Keeping on task while off watch at Stirling

This article has photo gallery Published on LEUT Will Singer (author), LSIS Lee-Anne Mack (photographer)

Location(s): Rockingham, Western Australia

Members of the HMAS Stirling Off Watch Centre. (L-R) Petty Officer Electronics Technician (ET) Stuart Gouldthorp, Petty Officer ET Philp Andrew, Chaplain Robert Graue, Leading Seaman ET Submarines Daniel O'Rouke, Able Seaman ET Kacey Neindorf, Leading Seaman Physical Trainer Jessica Clarke and Able Seaman Electronic Warfare Submarines Brittany Alexander. (photo: LSIS Lee-Anne Mack)
Members of the HMAS Stirling Off Watch Centre. (L-R) Petty Officer Electronics Technician (ET) Stuart Gouldthorp, Petty Officer ET Philp Andrew, Chaplain Robert Graue, Leading Seaman ET Submarines Daniel O'Rouke, Able Seaman ET Kacey Neindorf, Leading Seaman Physical Trainer Jessica Clarke and Able Seaman Electronic Warfare Submarines Brittany Alexander.

HMAS Stirling personnel have celebrated a year of learning, tinkering, stretching, creating, singing, dancing, and building community, marking the first birthday of the innovative 'Off-Watch Centre' on the Western Australian base.

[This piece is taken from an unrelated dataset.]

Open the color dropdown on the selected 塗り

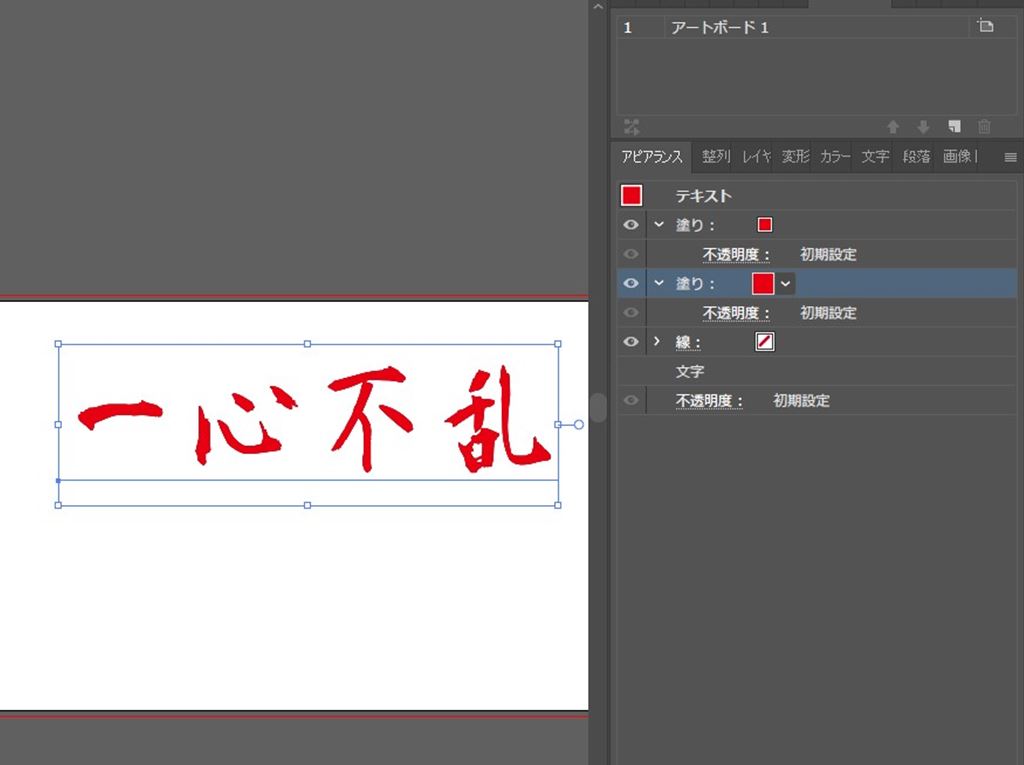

The centre was established by a passionate group of volunteers and has been a hive of activity for Navy people to meet, at what was a previously under-utilised facility, and engage in a variety of activities ranging from martial arts to music.

The centre was developed to provide innovative and constructive activities for 600 personnel living onboard Stirling, increasing a sense of community for many who had been posted far from their regular networks.

Commanding Officer Stirling, Captain Brian Delamont, said that many Navy personnel lacked transport or the opportunity to integrate into community events ashore and that the centre was providing balance that many people needed.

“Facilities were provided with a structure for a demand-driven activities, and the skills and passion of individuals led to diverse range,” Captain Delamont said.

Investment by Navy and club members has been validated, with strong support and expansion to not only those who live on the base, but those who live ashore and their families.

“With many of the original organisers posting out, we are working to build on their efforts through additional clubs and also in upgrading facilities,” he said

The wider Stirling community sees the benefits of individual well-being, creativity coupled with building individual and team resilience.

Future activities include car maintenance, woodworking and metalworking workshops, and yoga.